On January 21, 2004, May 26, 2004 and May 28, 2004, a Pennsylvania state trooper stopped the aforementioned tank trucks and issued citations to Hapchuk for each truck, alleging the misuse of farm vehicle registration plates. On July 23, 2004, the Bureau of Motor Vehicles held an administrative hearing regarding the three farm vehicle registration plates at issue in this appeal. After the hearing, DOT, by official notices dated and mailed on April 7, 2005, suspended the vehicle registrations of Hapchuk's three tank trucks bearing plate numbers FM2096B, FM5195A, and FM8664A, pursuant to 75 Pa.C.S.A. § 1373(a)(2).[1]
Hapchuk appealed, and after a hearing on February 21, 2006, the Trial Court denied the appeal upon finding that Hapchuk was not in compliance with 75 Pa.C.S.A. § 1344(a)(3). More specifically in this regard, the Trial Court found that (1) Hapchuk's trucks are not traveling on the highways between Hapchuk's farm and a place of business, but rather travel between his farm and the homes of Hapchuk's residential customers for his septic tank cleaning service, a factual scenario that does not fall within the plain meaning of 75 Pa.C.S.A. § 1344(a)(3), thereby rendering it inapplicable; (2) Hapchuk is not operating his trucks on the highways for the purpose of buying or selling agricultural commodities, but rather as Hapchuk admits, to transport septage from the septic tanks that he has cleaned, also a situation that does not fall within the plain meaning of the statute, thereby making the latter once again inapplicable to Hapchuk's situation. Based on the foregoing, the Trial Court denied Hapchuk's appeal.

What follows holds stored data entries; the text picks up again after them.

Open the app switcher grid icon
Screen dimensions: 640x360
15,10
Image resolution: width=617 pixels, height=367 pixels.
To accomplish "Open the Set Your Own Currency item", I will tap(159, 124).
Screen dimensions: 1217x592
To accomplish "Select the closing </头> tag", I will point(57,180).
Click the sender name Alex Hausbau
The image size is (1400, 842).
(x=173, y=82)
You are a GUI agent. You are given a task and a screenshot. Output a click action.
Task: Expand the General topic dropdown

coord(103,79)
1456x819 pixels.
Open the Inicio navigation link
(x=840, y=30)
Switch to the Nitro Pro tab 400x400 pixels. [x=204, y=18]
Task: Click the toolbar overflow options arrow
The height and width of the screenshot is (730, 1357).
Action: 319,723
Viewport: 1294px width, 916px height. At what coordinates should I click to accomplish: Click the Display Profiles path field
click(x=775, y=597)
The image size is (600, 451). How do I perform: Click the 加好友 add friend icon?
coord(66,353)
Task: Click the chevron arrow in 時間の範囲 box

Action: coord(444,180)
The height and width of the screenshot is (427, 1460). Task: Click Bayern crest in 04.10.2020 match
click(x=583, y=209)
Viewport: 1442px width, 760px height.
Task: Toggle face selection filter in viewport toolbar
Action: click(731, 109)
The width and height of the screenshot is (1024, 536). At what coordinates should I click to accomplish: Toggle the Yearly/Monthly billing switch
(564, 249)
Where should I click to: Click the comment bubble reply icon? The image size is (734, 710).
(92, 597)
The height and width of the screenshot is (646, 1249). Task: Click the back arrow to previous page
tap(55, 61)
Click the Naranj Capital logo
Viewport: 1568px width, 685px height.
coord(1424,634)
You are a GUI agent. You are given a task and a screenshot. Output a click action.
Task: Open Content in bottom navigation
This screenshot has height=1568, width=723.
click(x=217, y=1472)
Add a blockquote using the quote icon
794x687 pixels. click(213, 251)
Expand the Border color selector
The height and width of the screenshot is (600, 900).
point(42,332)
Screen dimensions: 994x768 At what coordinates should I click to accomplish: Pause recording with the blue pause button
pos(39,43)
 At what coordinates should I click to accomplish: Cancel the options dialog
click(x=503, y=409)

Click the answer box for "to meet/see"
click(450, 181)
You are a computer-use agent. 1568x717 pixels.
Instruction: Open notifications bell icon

Hapchuk then filed an appeal to this Court. On May 31, 2006, the Trial Court directed Hapchuk to file a statement of the matters complained of on appeal pursuant to Pa. Rule of Appellate Procedure 1925(b). Hapchuk failed to do so.
On appeal, Hapchuk argues that as a farmer, he acquires septage from residential septic tanks, and brings the same septage back to his farm to use for fertilizer, and uses the same vehicle throughout the process. Therefore, it is Hapchuck's position that he is in compliance with 75 Pa. C.S. § 1344.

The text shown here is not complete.